DOCUMENT SECTION =
'''
AP Photo/Chris O'Meara

Starting pitchers among Major League Baseball's free agents continue to come off the board quickly: Stephen Strasburg followed by Gerrit Cole followed by Madison Bumgarner, Wade Miley, Julio Teheran and Gio Gonzalez, all faring better than anybody might have expected last winter. With the preferred pitching pendulum in MLB seemingly swinging back from relievers to starting pitchers again, there is a desperate need for rotation help in the industry.

The Minnesota Twins are looking for help, as are the Chicago White Sox (although they did add Dallas Keuchel), the Toronto Blue Jays, the Los Angeles Dodgers and others. With the free-agent cupboard mostly cleaned out, clubs are increasingly digging into trade possibilities, which is why the name of the Cleveland Indians' Mike Clevinger has popped up, and why executives have speculated that the Pittsburgh Pirates will try to fix Chris Archer before dangling him in June or July, or sooner.
'''
AVAILABLE DATA =
'''
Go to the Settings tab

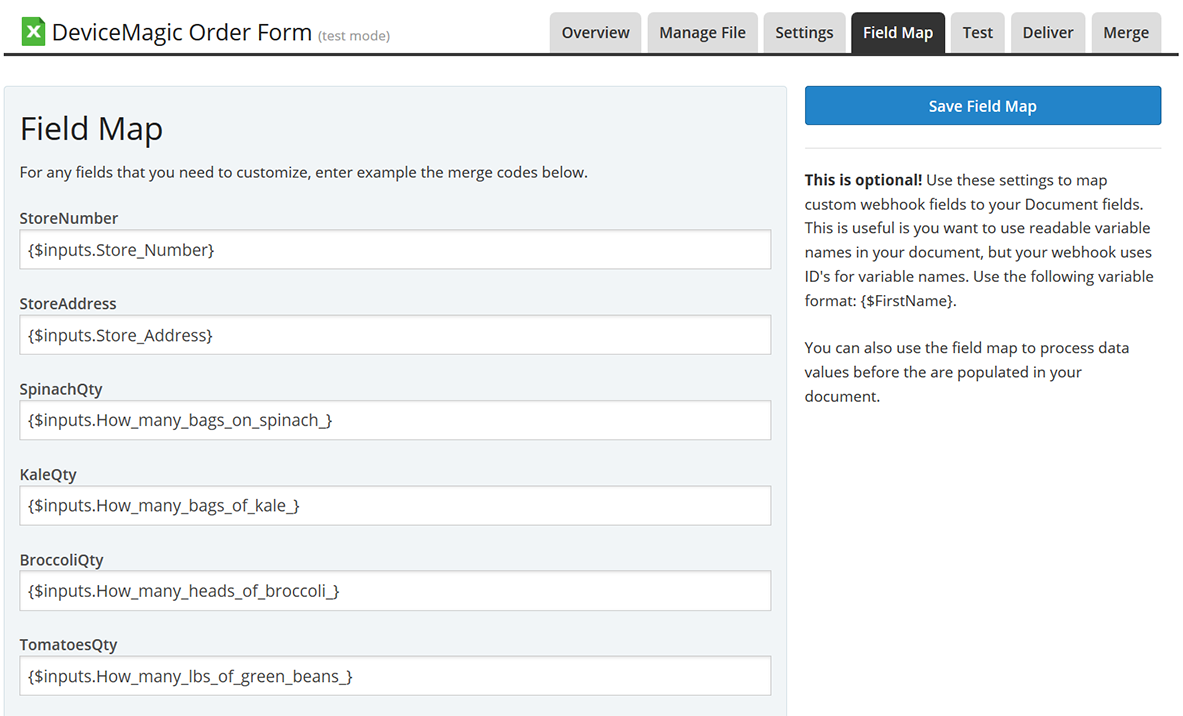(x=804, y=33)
'''
'''
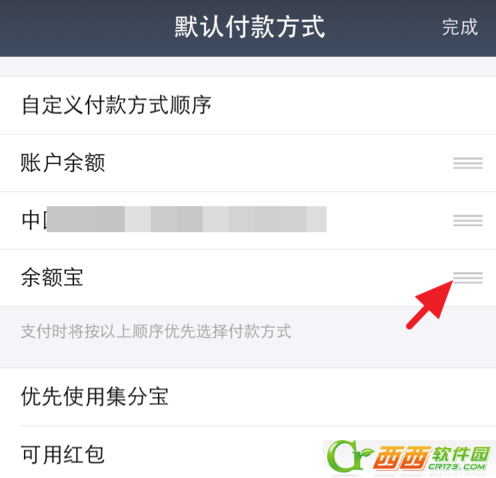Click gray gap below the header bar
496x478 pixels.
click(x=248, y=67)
'''
'''
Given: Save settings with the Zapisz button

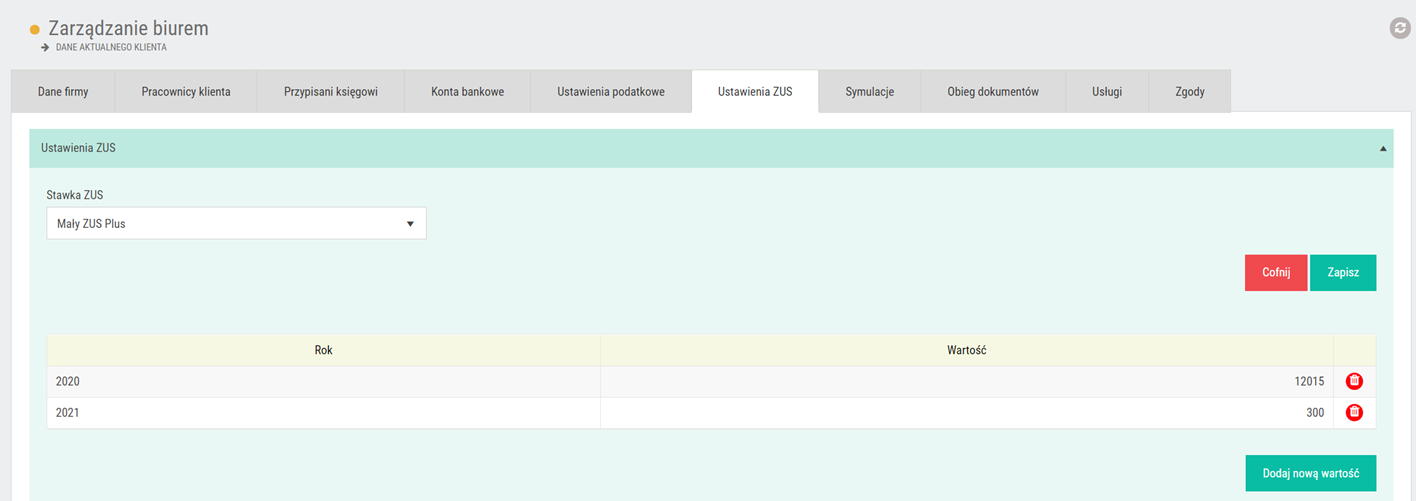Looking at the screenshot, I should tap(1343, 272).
'''
REQUIRED TASKS =
1. In the article on baseball's starting-pitcher market, which pitcher does it say the Chicago White Sox added?
2. Write the next part of the article on baseball's starting-pitcher market, picking up right after its final sentence.

RESPONSE LIST =
1. Dallas Keuchel

2.
Because of the rotation starvation, the Yankees will be able to make a decent deal to move the contract of J.A. Happ, and the Boston Red Sox might be able to construct some trades of David Price and/or Nathan Eovaldi, to shed at least some financial obligation. Other teams believe the Seattle Mariners, in the midst of a rebuild, would flip Marco Gonzales and Yusei Kikuchi for the right offers.

The Pirates' Joe Musgrove turned 27 earlier this month, and is coming off a season in which he generated a 4.44 ERA and 1.6 WAR. But he's arbitration-eligible for the first time this winter, with a projected salary of just $3.4 million that makes him close to untouchable. I asked an official who needs a starter if he might see a path to landing Musgrove, and he scoffed. "I seriously doubt [the Pirates] would talk about him," he said. "They may say they'd talk about him, but they're not going to trade him."

Tanner Roark got $24 million over two years. Cole Hamels cost $18 million for one season. Cole will make $1 million for every six innings or so. In that context, Musgrove is a deeply coveted asset.

So remember the name of one pitcher, in particular, who is bound to become one of the most targeted assets in the year ahead: the Tampa Bay Rays' Charlie Morton. In 2020, he will pitch for $15 million, in the second year of what could turn out to be a three-year deal, if he spends less than a month on the injured list.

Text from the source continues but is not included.